San Carlos first appeared as a census designated place in the 2000 U.S. census.

Historical population
| Census | Pop. | Note | %± |
| 2000 | 2,650 |  | — |
| 2010 | 3,130 |  | 18.1% |
| 2020 | 3,087 |  | −1.4% |
U.S. Decennial Census 1850–1900 1910 1920 1930 1940 1950 1960 1970 1980 1990 2000 2010 2020

===Racial and ethnic composition===

San Carlos CDP, Texas – Racial and ethnic composition Note: the US Census treats Hispanic/Latino as an ethnic category. This table excludes Latinos from the racial categories and assigns them to a separate category. Hispanics/Latinos may be of any race.
| Race / Ethnicity (NH = Non-Hispanic) | Pop 2000 | Pop 2010 | Pop 2020 | % 2000 | % 2010 | % 2020 |
|---|---|---|---|---|---|---|
| White alone (NH) | 69 | 46 | 56 | 2.60% | 1.47% | 1.81% |
| Black or African American alone (NH) | 1 | 0 | 0 | 0.04% | 0.00% | 0.00% |
| Native American or Alaska Native alone (NH) | 0 | 0 | 1 | 0.00% | 0.00% | 0.03% |
| Asian alone (NH) | 0 | 0 | 1 | 0.00% | 0.00% | 0.03% |
| Native Hawaiian or Pacific Islander alone (NH) | 0 | 0 | 0 | 0.00% | 0.00% | 0.00% |
| Other race alone (NH) | 0 | 2 | 5 | 0.00% | 0.06% | 0.16% |
| Mixed race or Multiracial (NH) | 8 | 0 | 8 | 0.30% | 0.00% | 0.26% |
| Hispanic or Latino (any race) | 2,572 | 3,082 | 3,016 | 97.06% | 98.47% | 97.70% |
| Total | 2,650 | 3,130 | 3,087 | 100.00% | 100.00% | 100.00% |

===2020 census===
As of the 2020 census, San Carlos had a population of 3,087. The median age was 29.0 years. 31.5% of residents were under the age of 18 and 10.0% of residents were 65 years of age or older. For every 100 females there were 98.4 males, and for every 100 females age 18 and over there were 95.0 males age 18 and over.
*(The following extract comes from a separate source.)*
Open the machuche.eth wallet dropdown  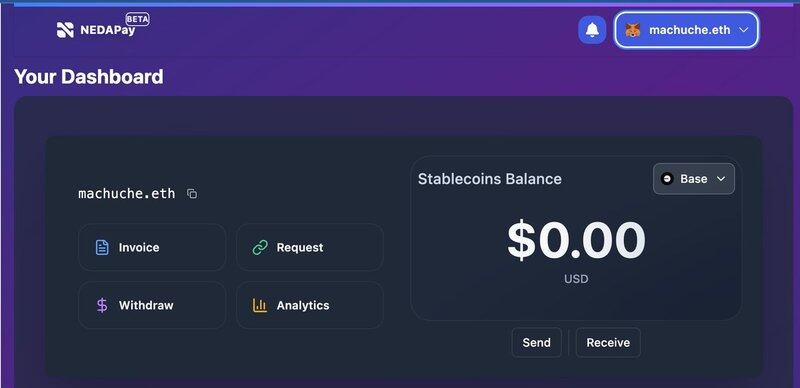click(686, 30)
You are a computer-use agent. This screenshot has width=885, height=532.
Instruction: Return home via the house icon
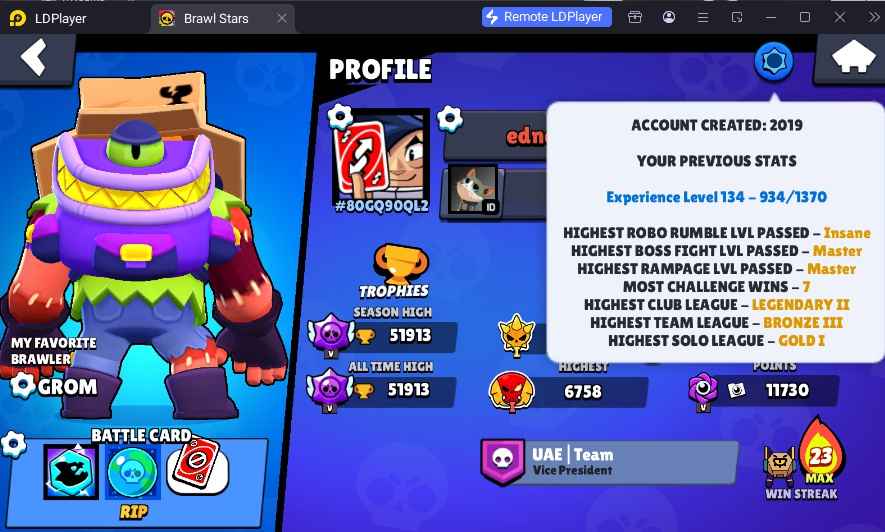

95.7% of residents lived in urban areas, while 4.3% lived in rural areas.

There were 832 households in San Carlos, of which 48.2% had children under the age of 18 living in them. Of all households, 49.9% were married-couple households, 16.6% were households with a male householder and no spouse or partner present, and 27.5% were households with a female householder and no spouse or partner present. About 15.1% of all households were made up of individuals and 6.2% had someone living alone who was 65 years of age or older.
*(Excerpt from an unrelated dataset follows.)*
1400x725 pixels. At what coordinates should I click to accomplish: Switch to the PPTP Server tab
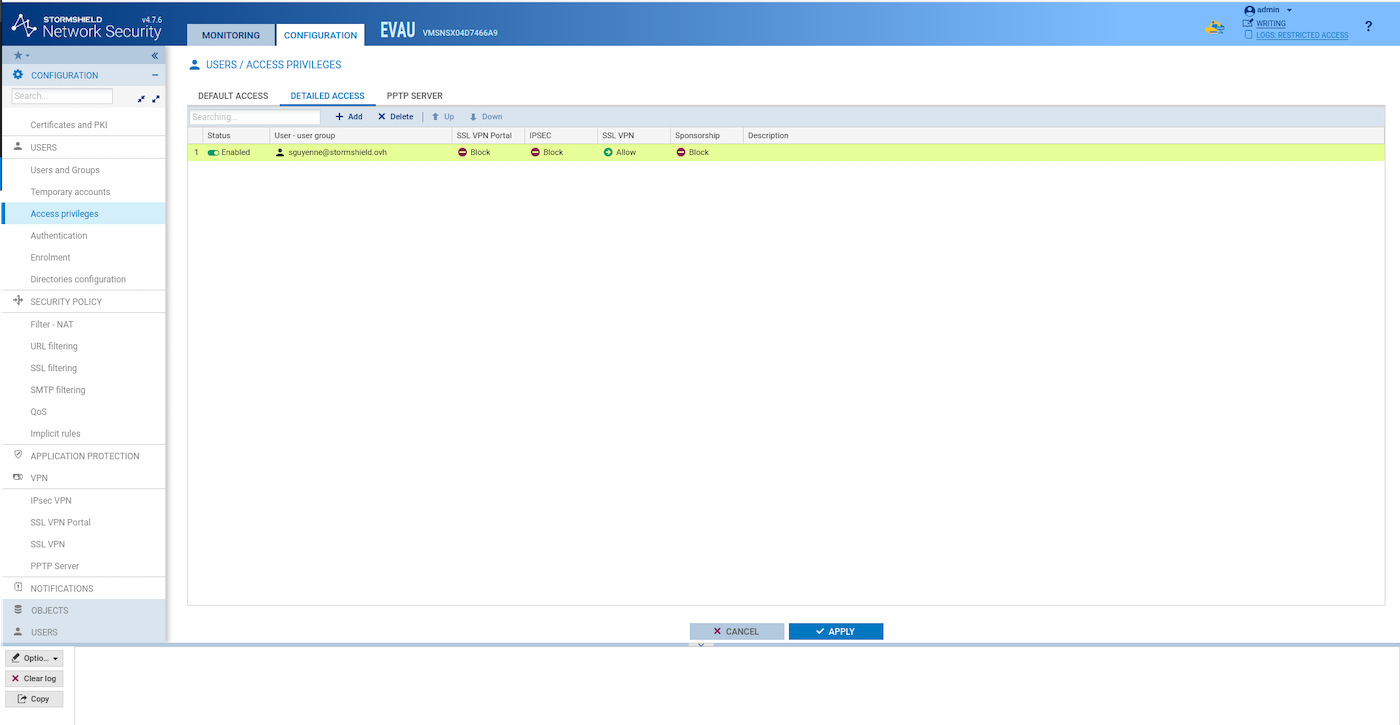[x=414, y=96]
There were 892 housing units, of which 6.7% were vacant. The homeowner vacancy rate was 0.9% and the rental vacancy rate was 4.7%.

===2000 census===
As of the census of 2000, there were 2,650 people, 633 households, and 576 families residing in the CDP. The population density was 1,476.5 PD/sqmi. There were 693 housing units at an average density of 386.1 /sqmi. The racial makeup of the CDP was 79.81% White, 0.30% African American, 17.17% from other races, and 2.72% from two or more races. Hispanic or Latino of any race were 97.06% of the population.

There were 633 households, out of which 61.9% had children under the age of 18 living with them, 73.1% were married couples living together, 12.2% had a female householder with no husband present, and 9.0% were non-families. 8.1% of all households were made up of individuals, and 3.2% had someone living alone who was 65 years of age or older. The average household size was 4.19 and the average family size was 4.39.
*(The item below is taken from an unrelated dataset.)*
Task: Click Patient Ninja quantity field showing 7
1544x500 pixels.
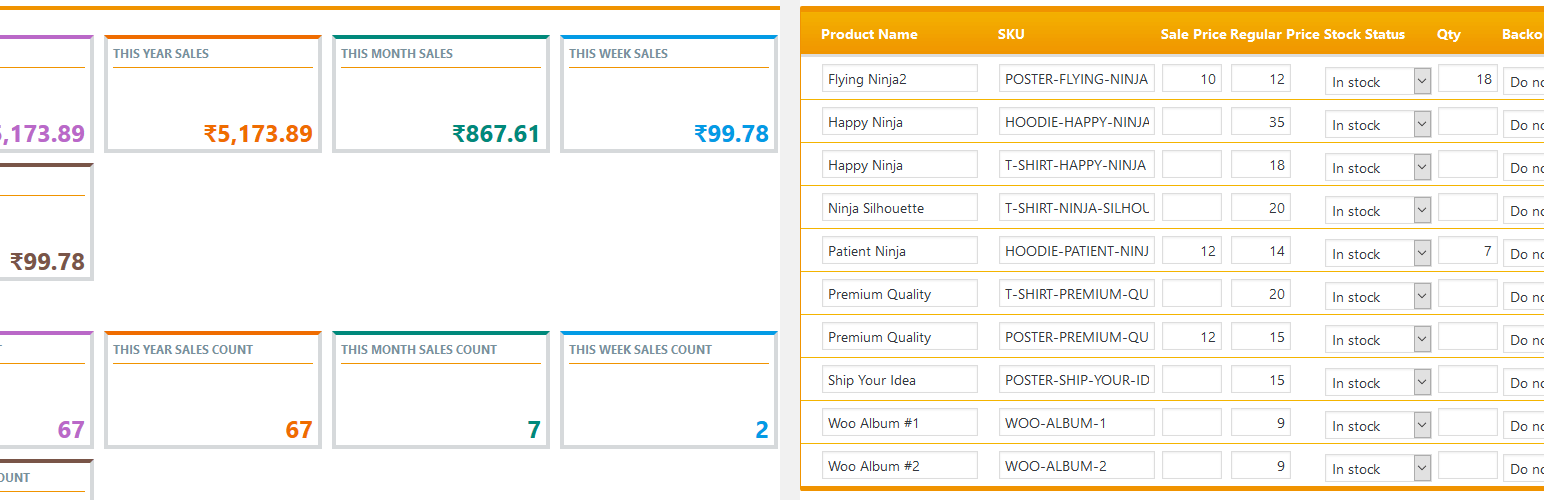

In the CDP, the population was spread out, with 40.6% under the age of 18, 12.9% from 18 to 24, 29.1% from 25 to 44, 12.1% from 45 to 64, and 5.3% who were 65 years of age or older. The median age was 23 years. For every 100 females, there were 101.2 males. For every 100 females age 18 and over, there were 99.0 males.

The median income for a household in the CDP was $14,524, and the median income for a family was $15,673. Males had a median income of $13,668 versus $13,843 for females. The per capita income for the CDP was $4,296. About 60.0% of families and 64.1% of the population were below the poverty line, including 72.4% of those under age 18 and 56.8% of those age 65 or over.
==Education==
Educationally, the community is served by the Edinburg Consolidated Independent School District.

Zoned elementary campuses serving sections include San Carlos Elementary School and John F. Kennedy Elementary School (grades PK-5). All areas are zoned to Memorial Middle School, and Edinburg High School (9-12). Previously Harwell Middle School included a portion of San Carlos.

In addition, South Texas Independent School District operates magnet schools that serve the community.

All of Hidalgo County is in the service area of South Texas College.